START Source extract

Dive Brief:
- Some consumers have felt pressure to use medical credit cards provided by doctors, dentists or hospitals, and don’t fully understand the terms of those financing tools, the Consumer Financial Protection Bureau said last Tuesday in an update on its effort to boost oversight in the area.
- Consumers have complained about healthcare providers misrepresenting the terms of promotions associated with the cards, particularly with respect to deferred interest, and not making clear when payments would be allocated to their balances, the CFPB’s July 2 supervisory update said.
- “At one entity, examiners identified a significant number of consumer complaints regarding how dentists and other healthcare providers promoted, offered and sold medical credit cards to consumers,” the CFPB’s Supervisory Highlights report said.
Dive Insight:
The CFPB issued the report after putting healthcare providers on notice last year that it would be drilling down into the ways they are extending medical credit card offers to patients as a part of an effort to safeguard consumers in the healthcare economy. It’s part of a broader effort by the Biden Administration to police financial services in the healthcare realm.
Last July, the CFPB said it would team with the Department of Health and Human Services and the Treasury Department to seek more information about healthcare lending tools in the interest of boosting regulation in the arena. The campaign follows on evidence of consumers being inappropriately steered to higher-cost options.

END Source extract
START Information supplied

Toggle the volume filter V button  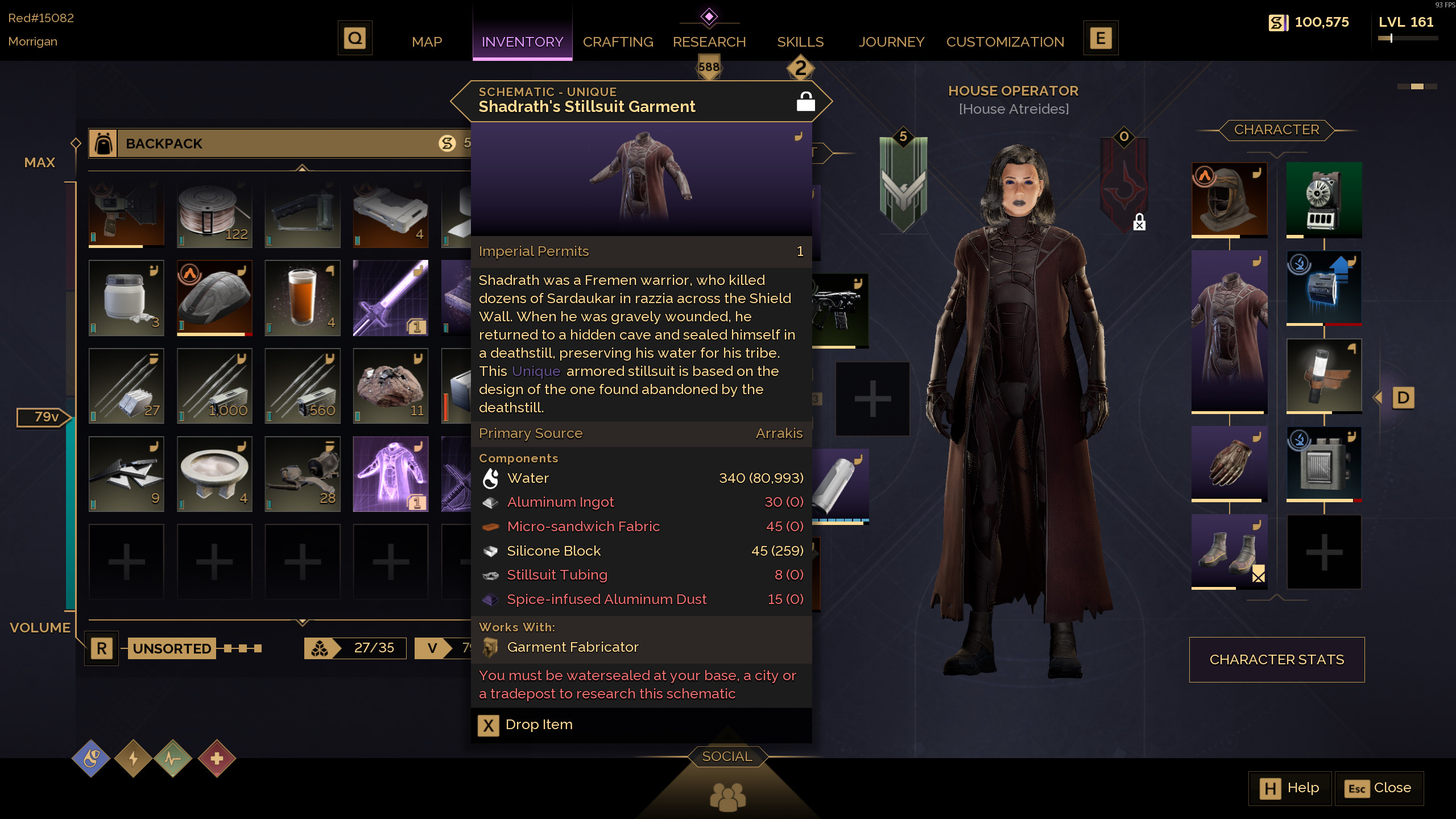[x=433, y=648]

END Information supplied

### Task objective:
Extend the brief on the CFPB's oversight of medical credit cards, picking up after its final sentence. The lines have no connection to the text.

### Final answer:
The findings in the latest CFPB report are from examinations the federal agency completed between April 1, 2023 and December 31, 2023. In reviewing the healthcare payments products and the healthcare providers communications with customers, the CFPB’s examiners said the materials didn’t offer enough information to allow them to assess the programs’ adequacy.
The CFPB’s supervision division “plans to continue to assess entities’ oversight of medical providers, including whether the oversight is commensurate to the risks in the product offering,” the agency’s update last week said. “Additionally, Supervision intends to monitor the incentives entities offer to enroll patients in specific products and marketing materials about the products.”
From 2018 to 2020, consumers paid $1 billion in deferred interest payments on healthcare credit cards and loans, according to a May 2023 CFPB report. During that period, consumers used credit cards and loans to pay nearly $23 billion worth of healthcare costs ranging from emergency room visits and medications to dental and vision care.
Wells Fargo, Synchrony Financial subsidiary CareCredit and Bread Financial subsidiary Comenity are the top companies offering medical credit cards, according to the CFPB.